→ What is being asked
Start to finish, the listing must be rewritten exactly.
==========
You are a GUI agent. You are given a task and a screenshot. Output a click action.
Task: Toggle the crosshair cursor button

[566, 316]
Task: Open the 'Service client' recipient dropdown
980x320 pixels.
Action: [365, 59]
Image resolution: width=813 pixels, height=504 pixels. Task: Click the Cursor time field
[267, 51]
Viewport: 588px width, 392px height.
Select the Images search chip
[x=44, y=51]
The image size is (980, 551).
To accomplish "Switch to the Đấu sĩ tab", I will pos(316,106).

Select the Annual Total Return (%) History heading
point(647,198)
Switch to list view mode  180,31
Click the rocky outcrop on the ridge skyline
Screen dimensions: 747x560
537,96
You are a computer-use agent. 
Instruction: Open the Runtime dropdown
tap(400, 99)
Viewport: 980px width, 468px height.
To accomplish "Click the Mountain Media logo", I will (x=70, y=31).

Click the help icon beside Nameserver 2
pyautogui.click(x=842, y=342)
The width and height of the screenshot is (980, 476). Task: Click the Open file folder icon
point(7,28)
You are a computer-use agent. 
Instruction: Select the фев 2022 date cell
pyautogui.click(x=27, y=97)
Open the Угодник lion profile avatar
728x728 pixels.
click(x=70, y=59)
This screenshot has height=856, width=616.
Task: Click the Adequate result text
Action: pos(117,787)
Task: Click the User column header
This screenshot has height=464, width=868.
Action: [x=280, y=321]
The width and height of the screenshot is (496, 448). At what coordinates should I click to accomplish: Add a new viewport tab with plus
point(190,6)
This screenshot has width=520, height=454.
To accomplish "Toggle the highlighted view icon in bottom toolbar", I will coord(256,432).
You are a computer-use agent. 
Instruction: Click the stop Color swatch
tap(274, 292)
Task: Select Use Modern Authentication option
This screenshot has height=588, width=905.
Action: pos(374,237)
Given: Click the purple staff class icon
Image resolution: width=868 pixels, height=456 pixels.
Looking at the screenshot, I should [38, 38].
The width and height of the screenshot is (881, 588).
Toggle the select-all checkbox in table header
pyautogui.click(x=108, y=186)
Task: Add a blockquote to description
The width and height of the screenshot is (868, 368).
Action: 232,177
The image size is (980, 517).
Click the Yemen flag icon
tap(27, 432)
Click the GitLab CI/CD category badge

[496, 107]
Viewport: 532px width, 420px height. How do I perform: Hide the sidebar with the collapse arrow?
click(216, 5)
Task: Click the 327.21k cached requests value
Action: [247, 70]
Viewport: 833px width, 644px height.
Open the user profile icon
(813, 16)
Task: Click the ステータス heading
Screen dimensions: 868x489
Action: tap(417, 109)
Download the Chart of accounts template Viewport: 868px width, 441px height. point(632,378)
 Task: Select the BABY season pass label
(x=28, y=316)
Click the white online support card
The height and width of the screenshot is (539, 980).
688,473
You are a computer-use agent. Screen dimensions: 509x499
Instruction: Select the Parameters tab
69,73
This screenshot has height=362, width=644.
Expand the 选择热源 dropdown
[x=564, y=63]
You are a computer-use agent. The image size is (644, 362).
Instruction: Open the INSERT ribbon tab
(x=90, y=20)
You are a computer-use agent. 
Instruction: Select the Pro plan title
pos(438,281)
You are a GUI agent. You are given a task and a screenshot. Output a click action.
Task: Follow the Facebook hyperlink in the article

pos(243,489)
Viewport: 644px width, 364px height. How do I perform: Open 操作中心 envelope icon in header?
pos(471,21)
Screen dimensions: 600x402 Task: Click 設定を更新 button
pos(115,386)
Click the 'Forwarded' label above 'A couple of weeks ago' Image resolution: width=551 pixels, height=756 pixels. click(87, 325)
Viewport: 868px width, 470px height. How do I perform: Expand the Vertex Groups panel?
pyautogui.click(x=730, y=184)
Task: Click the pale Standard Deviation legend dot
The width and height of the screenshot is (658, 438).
==========
→ Solution to this problem
You are a GUI agent. You are given a task and a screenshot. Output a click action.
Task: Toggle the crosshair cursor button

[566, 316]
Task: Open the 'Service client' recipient dropdown
980x320 pixels.
Action: [365, 59]
Image resolution: width=813 pixels, height=504 pixels. Task: Click the Cursor time field
[267, 51]
Viewport: 588px width, 392px height.
Select the Images search chip
[x=44, y=51]
The image size is (980, 551).
To accomplish "Switch to the Đấu sĩ tab", I will pos(316,106).

Select the Annual Total Return (%) History heading
point(647,198)
Switch to list view mode  180,31
Click the rocky outcrop on the ridge skyline
Screen dimensions: 747x560
537,96
You are a computer-use agent. 
Instruction: Open the Runtime dropdown
tap(400, 99)
Viewport: 980px width, 468px height.
To accomplish "Click the Mountain Media logo", I will (x=70, y=31).

Click the help icon beside Nameserver 2
pyautogui.click(x=842, y=342)
The width and height of the screenshot is (980, 476). Task: Click the Open file folder icon
point(7,28)
You are a computer-use agent. 
Instruction: Select the фев 2022 date cell
pyautogui.click(x=27, y=97)
Open the Угодник lion profile avatar
728x728 pixels.
click(x=70, y=59)
This screenshot has height=856, width=616.
Task: Click the Adequate result text
Action: pos(117,787)
Task: Click the User column header
This screenshot has height=464, width=868.
Action: [x=280, y=321]
The width and height of the screenshot is (496, 448). At what coordinates should I click to accomplish: Add a new viewport tab with plus
point(190,6)
This screenshot has width=520, height=454.
To accomplish "Toggle the highlighted view icon in bottom toolbar", I will coord(256,432).
You are a computer-use agent. 
Instruction: Click the stop Color swatch
tap(274, 292)
Task: Select Use Modern Authentication option
This screenshot has height=588, width=905.
Action: pos(374,237)
Given: Click the purple staff class icon
Image resolution: width=868 pixels, height=456 pixels.
Looking at the screenshot, I should [38, 38].
The width and height of the screenshot is (881, 588).
Toggle the select-all checkbox in table header
pyautogui.click(x=108, y=186)
Task: Add a blockquote to description
The width and height of the screenshot is (868, 368).
Action: 232,177
The image size is (980, 517).
Click the Yemen flag icon
tap(27, 432)
Click the GitLab CI/CD category badge

[496, 107]
Viewport: 532px width, 420px height. How do I perform: Hide the sidebar with the collapse arrow?
click(216, 5)
Task: Click the 327.21k cached requests value
Action: [247, 70]
Viewport: 833px width, 644px height.
Open the user profile icon
(813, 16)
Task: Click the ステータス heading
Screen dimensions: 868x489
Action: tap(417, 109)
Download the Chart of accounts template Viewport: 868px width, 441px height. point(632,378)
 Task: Select the BABY season pass label
(x=28, y=316)
Click the white online support card
The height and width of the screenshot is (539, 980).
688,473
You are a computer-use agent. Screen dimensions: 509x499
Instruction: Select the Parameters tab
69,73
This screenshot has height=362, width=644.
Expand the 选择热源 dropdown
[x=564, y=63]
You are a computer-use agent. The image size is (644, 362).
Instruction: Open the INSERT ribbon tab
(x=90, y=20)
You are a computer-use agent. 
Instruction: Select the Pro plan title
pos(438,281)
You are a GUI agent. You are given a task and a screenshot. Output a click action.
Task: Follow the Facebook hyperlink in the article

pos(243,489)
Viewport: 644px width, 364px height. How do I perform: Open 操作中心 envelope icon in header?
pos(471,21)
Screen dimensions: 600x402 Task: Click 設定を更新 button
pos(115,386)
Click the 'Forwarded' label above 'A couple of weeks ago' Image resolution: width=551 pixels, height=756 pixels. click(87, 325)
Viewport: 868px width, 470px height. How do I perform: Expand the Vertex Groups panel?
pyautogui.click(x=730, y=184)
Task: Click the pale Standard Deviation legend dot
The width and height of the screenshot is (658, 438).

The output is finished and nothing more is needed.